The Post reported that the NSA program to access Google and Yahoo links is carried out under Executive Order 12333—which was issued by President Reagan in 1981 to define the basic rules for overseas surveillance.

At a Bloomberg cybersecurity event Wednesday, NSA Director Gen. Keith Alexander said he hadn’t seen the Post report, but he denied that the NSA has direct access to Google and Yahoo servers.

“We go through a court order. We issue that court order to them through the FBI,” Alexander said, adding that the program has “nothing to do with U.S. persons.”

In a formal statement, NSA spokeswoman Vanee Vines did not deny that the NSA accesses the links connecting Google and Yahoo servers without their knowledge.

“The Washington Post’s assertion that we use Executive Order 12333 collection to get around the limitations imposed by the Foreign Intelligence Surveillance Act and [FISA Amendments Act] 702 is not true,” she said. “The assertion that we collect vast quantities of U.S. persons’ data from this type of collection is also not true.”

She said the NSA follows Justice Department rules to protect Americans’ privacy.

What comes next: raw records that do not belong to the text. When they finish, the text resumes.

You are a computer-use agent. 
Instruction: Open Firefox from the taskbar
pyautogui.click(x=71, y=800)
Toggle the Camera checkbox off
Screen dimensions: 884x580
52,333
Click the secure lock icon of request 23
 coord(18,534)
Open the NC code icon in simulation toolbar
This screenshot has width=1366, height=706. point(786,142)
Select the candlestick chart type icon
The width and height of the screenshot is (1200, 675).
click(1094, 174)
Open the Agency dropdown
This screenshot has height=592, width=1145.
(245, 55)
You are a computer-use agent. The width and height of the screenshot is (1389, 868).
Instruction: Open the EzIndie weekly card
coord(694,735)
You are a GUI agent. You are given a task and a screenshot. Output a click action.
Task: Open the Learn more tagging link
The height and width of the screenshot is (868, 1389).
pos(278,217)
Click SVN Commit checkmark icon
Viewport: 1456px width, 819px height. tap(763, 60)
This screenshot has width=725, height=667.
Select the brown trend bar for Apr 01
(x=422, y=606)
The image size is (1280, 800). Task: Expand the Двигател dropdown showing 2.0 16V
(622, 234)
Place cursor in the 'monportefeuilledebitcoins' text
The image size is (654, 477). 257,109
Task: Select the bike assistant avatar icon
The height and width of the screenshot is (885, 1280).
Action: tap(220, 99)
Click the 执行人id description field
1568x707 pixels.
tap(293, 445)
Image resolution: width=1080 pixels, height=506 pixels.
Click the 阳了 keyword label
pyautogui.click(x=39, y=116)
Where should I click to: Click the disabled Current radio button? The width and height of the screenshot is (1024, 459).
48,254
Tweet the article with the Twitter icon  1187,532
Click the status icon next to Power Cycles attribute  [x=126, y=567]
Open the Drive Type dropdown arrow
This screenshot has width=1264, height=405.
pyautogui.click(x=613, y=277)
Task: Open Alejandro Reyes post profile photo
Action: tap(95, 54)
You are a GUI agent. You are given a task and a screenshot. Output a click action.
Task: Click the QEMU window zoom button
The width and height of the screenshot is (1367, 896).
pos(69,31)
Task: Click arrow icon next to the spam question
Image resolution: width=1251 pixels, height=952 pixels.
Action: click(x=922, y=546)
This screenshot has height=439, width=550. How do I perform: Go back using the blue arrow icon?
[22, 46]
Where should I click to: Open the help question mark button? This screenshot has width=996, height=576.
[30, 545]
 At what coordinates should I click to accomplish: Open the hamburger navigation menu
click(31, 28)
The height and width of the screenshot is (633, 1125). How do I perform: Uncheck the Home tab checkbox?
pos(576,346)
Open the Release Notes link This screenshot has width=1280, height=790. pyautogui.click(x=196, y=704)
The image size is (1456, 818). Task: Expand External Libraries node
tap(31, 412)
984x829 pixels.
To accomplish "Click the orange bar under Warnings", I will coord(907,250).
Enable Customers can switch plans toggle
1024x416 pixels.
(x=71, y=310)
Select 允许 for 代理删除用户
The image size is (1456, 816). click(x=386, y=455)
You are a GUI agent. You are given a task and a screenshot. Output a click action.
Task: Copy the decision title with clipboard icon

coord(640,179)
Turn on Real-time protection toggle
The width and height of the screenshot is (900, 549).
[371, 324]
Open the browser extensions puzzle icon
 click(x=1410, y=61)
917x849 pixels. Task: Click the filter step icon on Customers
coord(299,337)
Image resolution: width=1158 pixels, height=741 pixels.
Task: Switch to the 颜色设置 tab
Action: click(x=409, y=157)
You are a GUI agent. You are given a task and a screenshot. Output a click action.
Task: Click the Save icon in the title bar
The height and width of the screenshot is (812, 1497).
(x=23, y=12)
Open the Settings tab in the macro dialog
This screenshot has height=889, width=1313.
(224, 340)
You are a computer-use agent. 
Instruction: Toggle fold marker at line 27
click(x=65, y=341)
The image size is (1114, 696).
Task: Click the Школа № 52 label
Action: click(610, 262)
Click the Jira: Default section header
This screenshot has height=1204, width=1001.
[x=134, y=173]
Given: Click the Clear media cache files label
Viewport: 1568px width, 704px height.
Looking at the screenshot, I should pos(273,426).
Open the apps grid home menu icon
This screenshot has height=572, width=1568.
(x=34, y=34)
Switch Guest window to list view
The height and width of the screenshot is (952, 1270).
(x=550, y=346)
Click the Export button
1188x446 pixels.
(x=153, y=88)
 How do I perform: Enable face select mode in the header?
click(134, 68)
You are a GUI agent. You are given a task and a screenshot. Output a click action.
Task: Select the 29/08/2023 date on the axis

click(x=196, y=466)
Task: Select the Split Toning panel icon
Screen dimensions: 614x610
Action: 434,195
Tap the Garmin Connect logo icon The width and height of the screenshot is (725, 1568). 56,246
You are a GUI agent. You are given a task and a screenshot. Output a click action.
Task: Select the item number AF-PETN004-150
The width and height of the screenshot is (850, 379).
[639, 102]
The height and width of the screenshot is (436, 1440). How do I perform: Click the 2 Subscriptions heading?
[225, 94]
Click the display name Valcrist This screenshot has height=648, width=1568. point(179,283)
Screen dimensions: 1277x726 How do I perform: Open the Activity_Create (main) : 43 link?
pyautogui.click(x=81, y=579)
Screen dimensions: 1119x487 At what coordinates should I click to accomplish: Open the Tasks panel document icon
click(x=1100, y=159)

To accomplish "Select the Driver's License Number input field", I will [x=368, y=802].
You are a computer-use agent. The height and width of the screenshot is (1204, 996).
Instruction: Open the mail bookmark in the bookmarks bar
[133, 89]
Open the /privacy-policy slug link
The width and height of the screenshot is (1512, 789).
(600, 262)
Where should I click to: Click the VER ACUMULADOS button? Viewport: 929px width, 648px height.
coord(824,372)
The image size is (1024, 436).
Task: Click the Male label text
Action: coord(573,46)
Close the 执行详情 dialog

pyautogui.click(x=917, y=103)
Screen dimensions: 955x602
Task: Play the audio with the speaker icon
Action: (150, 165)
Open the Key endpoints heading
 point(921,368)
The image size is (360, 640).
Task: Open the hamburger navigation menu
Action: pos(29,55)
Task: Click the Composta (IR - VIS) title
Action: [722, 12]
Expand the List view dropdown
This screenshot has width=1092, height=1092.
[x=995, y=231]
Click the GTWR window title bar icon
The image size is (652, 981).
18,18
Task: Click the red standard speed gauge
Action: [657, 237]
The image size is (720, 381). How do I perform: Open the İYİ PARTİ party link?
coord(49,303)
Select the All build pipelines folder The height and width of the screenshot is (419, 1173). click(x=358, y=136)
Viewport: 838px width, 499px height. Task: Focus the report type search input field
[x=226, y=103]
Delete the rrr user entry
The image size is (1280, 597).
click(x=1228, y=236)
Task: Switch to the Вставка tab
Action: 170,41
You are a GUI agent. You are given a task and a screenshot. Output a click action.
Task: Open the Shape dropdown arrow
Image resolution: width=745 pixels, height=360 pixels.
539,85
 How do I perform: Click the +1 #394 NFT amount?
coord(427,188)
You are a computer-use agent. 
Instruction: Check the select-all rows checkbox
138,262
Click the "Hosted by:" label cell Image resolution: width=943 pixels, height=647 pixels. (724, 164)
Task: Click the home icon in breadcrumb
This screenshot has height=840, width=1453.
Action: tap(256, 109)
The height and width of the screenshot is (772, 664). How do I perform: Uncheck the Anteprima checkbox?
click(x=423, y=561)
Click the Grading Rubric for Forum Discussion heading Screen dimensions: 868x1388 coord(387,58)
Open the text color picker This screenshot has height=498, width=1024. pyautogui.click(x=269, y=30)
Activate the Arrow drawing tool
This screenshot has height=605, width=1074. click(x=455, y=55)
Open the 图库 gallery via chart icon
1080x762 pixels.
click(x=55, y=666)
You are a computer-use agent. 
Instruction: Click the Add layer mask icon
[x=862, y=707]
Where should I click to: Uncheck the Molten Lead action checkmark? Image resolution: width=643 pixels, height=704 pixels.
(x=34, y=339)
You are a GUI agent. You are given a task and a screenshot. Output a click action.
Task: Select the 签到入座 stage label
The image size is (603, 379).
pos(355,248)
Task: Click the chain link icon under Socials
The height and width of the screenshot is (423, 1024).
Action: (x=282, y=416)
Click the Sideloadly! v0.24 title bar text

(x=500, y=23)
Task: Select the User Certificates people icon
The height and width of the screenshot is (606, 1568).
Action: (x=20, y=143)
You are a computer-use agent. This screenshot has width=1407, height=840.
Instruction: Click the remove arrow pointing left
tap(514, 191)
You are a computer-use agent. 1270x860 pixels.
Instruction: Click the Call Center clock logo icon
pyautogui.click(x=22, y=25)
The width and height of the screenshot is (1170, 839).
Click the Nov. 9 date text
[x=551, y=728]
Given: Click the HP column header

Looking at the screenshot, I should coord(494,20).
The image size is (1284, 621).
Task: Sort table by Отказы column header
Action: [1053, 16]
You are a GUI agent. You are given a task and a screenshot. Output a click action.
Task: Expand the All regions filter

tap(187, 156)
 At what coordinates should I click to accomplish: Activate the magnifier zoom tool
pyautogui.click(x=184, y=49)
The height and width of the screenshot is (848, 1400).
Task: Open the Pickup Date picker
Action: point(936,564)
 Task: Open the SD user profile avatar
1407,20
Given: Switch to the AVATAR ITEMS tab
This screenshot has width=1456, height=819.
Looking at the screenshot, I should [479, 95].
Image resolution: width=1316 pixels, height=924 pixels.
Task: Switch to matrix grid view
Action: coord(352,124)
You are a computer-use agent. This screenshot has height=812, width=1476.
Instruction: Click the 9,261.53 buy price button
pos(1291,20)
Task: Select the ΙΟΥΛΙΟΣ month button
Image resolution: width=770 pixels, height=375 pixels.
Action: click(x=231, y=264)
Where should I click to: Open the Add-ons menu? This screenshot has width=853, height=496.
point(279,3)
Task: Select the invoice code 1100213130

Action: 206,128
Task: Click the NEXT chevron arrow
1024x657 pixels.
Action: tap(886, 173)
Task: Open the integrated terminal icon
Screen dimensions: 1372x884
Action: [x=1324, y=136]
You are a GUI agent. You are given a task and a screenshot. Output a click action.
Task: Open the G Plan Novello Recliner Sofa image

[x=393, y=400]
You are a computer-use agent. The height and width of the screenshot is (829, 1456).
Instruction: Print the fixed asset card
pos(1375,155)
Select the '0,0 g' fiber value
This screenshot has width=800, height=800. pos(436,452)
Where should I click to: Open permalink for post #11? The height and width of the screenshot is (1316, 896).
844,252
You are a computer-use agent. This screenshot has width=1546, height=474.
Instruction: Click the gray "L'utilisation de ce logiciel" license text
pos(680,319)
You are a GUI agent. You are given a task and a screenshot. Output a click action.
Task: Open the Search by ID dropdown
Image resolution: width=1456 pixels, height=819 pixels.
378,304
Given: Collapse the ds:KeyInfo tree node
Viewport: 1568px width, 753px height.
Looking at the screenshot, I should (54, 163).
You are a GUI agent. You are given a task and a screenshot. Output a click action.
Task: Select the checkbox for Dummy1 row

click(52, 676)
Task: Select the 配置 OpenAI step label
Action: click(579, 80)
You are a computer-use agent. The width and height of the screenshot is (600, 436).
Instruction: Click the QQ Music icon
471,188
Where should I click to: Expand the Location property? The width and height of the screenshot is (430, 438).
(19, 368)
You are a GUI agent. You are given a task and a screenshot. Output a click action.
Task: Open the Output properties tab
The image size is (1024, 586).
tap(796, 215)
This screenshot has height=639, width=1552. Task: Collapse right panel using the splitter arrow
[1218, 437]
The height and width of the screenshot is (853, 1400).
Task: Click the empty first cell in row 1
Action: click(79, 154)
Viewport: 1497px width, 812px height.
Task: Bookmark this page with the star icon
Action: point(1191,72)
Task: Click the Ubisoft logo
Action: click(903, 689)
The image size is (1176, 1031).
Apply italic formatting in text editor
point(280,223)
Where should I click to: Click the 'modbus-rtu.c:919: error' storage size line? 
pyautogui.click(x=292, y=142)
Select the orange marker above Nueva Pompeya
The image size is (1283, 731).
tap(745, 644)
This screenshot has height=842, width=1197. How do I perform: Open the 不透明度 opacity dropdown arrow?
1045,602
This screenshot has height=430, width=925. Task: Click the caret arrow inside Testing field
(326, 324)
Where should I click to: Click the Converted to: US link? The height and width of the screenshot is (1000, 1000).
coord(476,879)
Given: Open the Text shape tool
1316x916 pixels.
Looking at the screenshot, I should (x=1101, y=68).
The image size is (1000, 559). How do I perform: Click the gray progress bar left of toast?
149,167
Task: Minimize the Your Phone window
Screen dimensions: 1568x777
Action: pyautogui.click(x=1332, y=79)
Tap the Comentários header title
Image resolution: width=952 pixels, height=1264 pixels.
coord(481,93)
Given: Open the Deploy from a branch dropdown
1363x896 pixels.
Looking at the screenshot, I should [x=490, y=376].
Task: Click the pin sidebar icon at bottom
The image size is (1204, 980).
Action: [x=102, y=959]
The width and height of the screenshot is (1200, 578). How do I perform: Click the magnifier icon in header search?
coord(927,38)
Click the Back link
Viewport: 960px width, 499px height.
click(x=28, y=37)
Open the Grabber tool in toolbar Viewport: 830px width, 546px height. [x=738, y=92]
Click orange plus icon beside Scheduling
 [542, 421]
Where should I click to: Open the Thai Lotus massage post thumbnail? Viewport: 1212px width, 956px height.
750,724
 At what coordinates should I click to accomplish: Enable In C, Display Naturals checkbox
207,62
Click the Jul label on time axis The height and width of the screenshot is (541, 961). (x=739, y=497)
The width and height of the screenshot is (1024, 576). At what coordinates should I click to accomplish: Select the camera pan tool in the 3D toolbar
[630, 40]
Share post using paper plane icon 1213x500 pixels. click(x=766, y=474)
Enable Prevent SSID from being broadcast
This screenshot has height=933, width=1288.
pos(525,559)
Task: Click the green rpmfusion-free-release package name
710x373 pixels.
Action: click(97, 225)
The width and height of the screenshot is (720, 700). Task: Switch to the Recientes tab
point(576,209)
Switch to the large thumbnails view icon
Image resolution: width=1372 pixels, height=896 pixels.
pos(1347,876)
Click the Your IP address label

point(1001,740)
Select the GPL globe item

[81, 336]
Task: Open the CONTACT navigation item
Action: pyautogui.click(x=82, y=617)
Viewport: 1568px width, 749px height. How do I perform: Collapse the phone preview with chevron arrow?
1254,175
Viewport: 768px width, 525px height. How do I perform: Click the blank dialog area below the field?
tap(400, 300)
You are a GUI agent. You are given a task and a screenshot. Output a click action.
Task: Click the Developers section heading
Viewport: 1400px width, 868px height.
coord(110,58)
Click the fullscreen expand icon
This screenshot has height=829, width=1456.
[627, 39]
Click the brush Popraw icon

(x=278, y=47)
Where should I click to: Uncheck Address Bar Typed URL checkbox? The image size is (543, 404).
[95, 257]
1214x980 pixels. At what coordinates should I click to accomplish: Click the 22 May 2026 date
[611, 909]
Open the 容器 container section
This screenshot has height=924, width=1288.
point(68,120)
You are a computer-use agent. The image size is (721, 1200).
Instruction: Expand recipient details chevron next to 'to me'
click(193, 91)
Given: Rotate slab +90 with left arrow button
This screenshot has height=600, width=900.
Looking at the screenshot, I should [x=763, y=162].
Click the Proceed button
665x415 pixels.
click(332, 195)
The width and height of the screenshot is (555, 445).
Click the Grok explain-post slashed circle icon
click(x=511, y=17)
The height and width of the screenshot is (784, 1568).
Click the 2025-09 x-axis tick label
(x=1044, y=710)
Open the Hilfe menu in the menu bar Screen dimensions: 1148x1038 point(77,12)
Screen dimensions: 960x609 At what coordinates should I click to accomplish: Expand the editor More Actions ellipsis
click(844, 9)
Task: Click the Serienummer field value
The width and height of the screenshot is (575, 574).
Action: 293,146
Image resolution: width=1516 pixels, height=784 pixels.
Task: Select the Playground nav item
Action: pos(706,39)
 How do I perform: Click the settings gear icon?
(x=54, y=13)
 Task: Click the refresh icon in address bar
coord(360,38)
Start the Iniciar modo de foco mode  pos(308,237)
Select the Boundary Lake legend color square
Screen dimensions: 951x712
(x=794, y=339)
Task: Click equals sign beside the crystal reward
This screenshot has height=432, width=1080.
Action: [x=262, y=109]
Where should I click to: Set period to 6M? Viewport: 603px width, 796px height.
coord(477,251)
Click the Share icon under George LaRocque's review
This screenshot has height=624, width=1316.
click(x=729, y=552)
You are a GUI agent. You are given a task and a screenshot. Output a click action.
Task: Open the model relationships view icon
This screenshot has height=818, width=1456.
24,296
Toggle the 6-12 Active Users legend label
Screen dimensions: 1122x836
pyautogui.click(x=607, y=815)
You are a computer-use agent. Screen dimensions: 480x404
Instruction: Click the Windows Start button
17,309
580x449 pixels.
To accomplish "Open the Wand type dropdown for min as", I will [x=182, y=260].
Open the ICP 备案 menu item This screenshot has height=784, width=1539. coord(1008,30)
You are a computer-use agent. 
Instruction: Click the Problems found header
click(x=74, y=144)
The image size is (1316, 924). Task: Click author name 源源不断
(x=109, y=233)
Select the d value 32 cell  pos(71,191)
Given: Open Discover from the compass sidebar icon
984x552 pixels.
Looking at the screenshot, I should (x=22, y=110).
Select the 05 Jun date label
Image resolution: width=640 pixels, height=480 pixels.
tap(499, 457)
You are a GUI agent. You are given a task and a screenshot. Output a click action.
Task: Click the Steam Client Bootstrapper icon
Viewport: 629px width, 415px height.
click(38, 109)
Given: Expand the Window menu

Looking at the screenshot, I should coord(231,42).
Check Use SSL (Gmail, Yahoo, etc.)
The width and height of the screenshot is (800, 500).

“NSA is a foreign intelligence agency,” she said. “And we’re focused on discovering and developing intelligence about valid foreign intelligence targets only.”

In a statement, Yahoo said it has “strict controls” in place to protect its data centers and has not given the NSA or any other agency direct access to its data centers. 

Google said it is “troubled by allegations of the government intercepting traffic between our data centers, and we are not aware of this activity.”

“We have long been concerned about the possibility of this kind of snooping, which is why we continue to extend encryption across more and more Google services and links,” the company said.

Jameel Jaffer, deputy legal director for the American Civil Liberties Union (ACLU), said the dragnet program is the result of a “fundamentally broken” oversight system.
 
“If we want the right to privacy to survive the NSA’s assault on it, we need both Congress and the courts once again to play the role the constitution envisioned for them,” he said in a statement.

— This story was updated at 4:28 p.m.